An der Klausurtagung der SPD Emsabüren haben André Gansfort, Simon Böhm, Jörg Leisner, Susanne Lohmeyer, Friedhelm Wolski-Prenger, Anne Gansfort, Christian Albert, Hanni Becker, Georg Dirks, Dr. Daniela de Ridder, Angelika Krone, Rolf Paetzold, Jürgen Beernink, Peter Wieczoreck, Hugo Kirchhelle, Manfred Scheffer, Hubert Krone und Rudi Bruns (v.l.) teilgenommen. Foto: SPD EmsbürenAn der Klausurtagung der SPD Emsabüren haben André Gansfort, Simon Böhm, Jörg Leisner, Susanne Lohmeyer, Friedhelm Wolski-Prenger, Anne Gansfort, Christian Albert, Hanni Becker, Georg Dirks, Dr. Daniela de Ridder, Angelika Krone, Rolf Paetzold, Jürgen Beernink, Peter Wieczoreck, Hugo Kirchhelle, Manfred Scheffer, Hubert Krone und Rudi Bruns (v.l.) teilgenommen. Foto: SPD Emsbüren

Emsbüren. Ein Rückblick auf das vergangene Jahr, die Planung des Europawahlkampfes und die Vorbereitung der Vorstandswahlen haben im Mittelpunkt der diesjährigen Jahresauftaktklausur der Emsbürener SPD gestanden. Teilgenommen haben der Ortsvereinsvorstand sowie die Ortsrats- und Gemeinderatsmitglieder.

Ortsvereinskassierer Rudi Bruns erinnerte laut einer Mitteilung der SPD an die Veranstaltung mit der jetzigen Arbeits-und Sozialministerin Andrea Nahles. Damit habe der Ortsverein einen Beitrag zur erfolgreichen Landtagswahl geleistet. Christian Albert und Georg Dirks, beide von Beruf Polizeibeamte, lobten das verbesserte Arbeitsklima, das durch den neuen SPD-Innenminister Boris Pistorius bei der Polizei Einzug gehalten habe.

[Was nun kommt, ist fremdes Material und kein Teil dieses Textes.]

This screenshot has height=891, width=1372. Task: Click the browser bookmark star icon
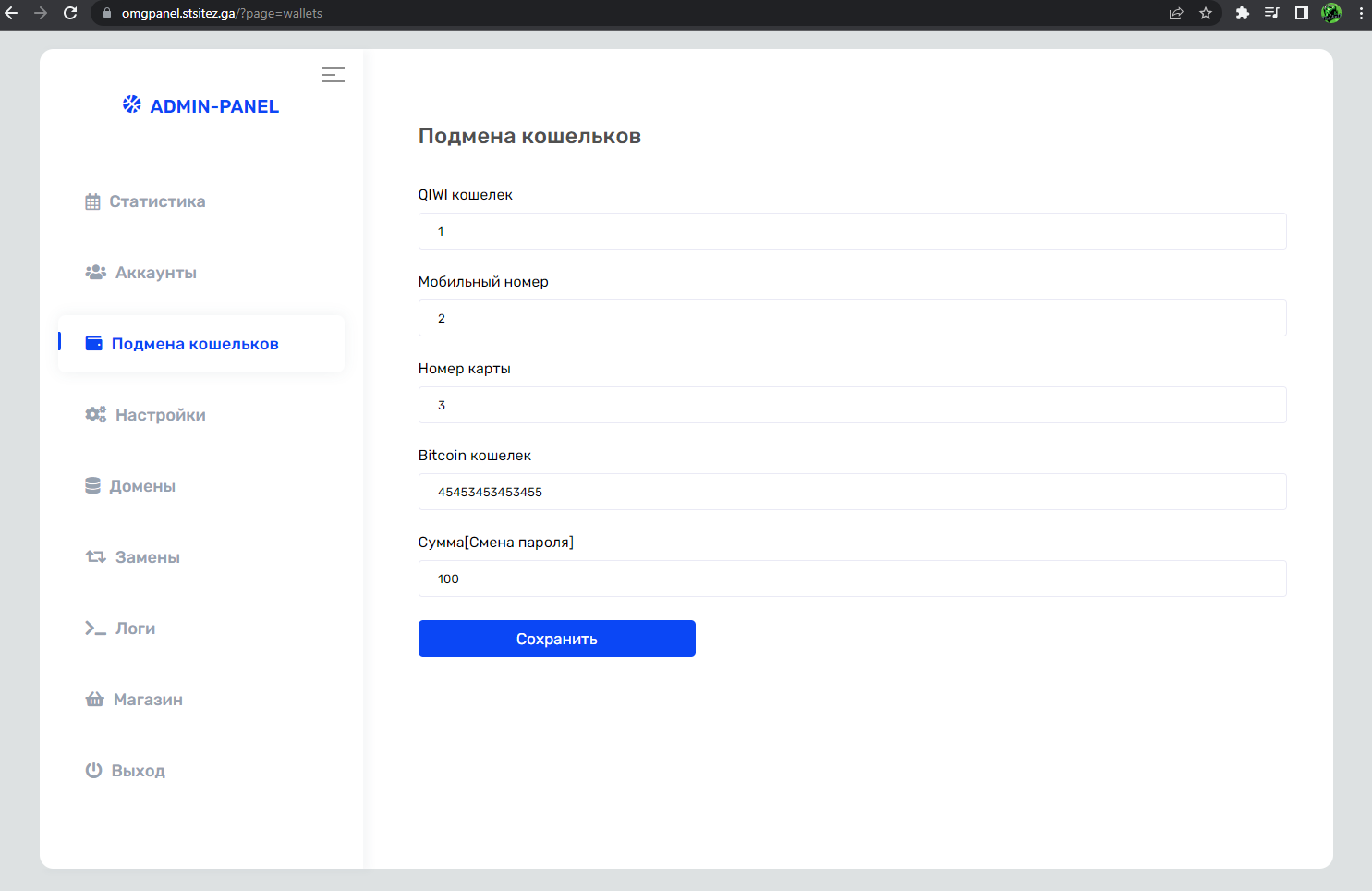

Die 2013 vereinbarten Arbeitsschwerpunkte sind nach Ansicht des Ortsvereinsvorsitzenden Friedhelm Wolski-Prenger mit Besuchen bei einer Biogasanlage und Veranstaltungen mit der DGB- Regionalvorsitzenden Petra Tiesmeyer umgesetzt worden.

Kontakt nach Berlin

Für die Unterstützung im Bundestagswahlkampf bedankte sich Bundestagsabgeordnete Daniela de Ridder.

Die SPD Emsbüren freut sich Wolski-Prenger zufolge über den nun bestehenden direkten Kontakt nach Berlin. Das sei wichtig bei den Bemühungen um eine verbesserte Sicherheit an den Bahnübergängen im Gemeindegebiet und der Schaffung höhenungleicher Querungen der Bahnlinie Emden–Münster. Es sei, so Hubert Krone, auf Dauer nicht hinnehmbar, dass infolge des zunehmenden Personen- und Güterverkehrs auf der Strecke Wartezeiten vor den Bahnübergängen ausuferten. Insbesondere seien Blockaden für Rettungsfahrzeuge nicht akzeptabel. Die SPD werde diesbezügliche Bemühungen von Bürgermeister Bernhard Overberg und der parteiübergreifenden Arbeitsgruppe weiter aktiv unterstützen.

Den anstehenden Wahlkampf zur Wahl des Europäischen Parlaments am 25. Mai will der SPD-Ortsverein nutzen, um falschen Vorstellungen über die EU zu begegnen. Der SPD-Ortsverein, insbesondere die anwesenden aktiven Christen, seien empört über ausländerfeindliche Attacken eines Teils der sich „christlich“ nennenden Unionsparteien.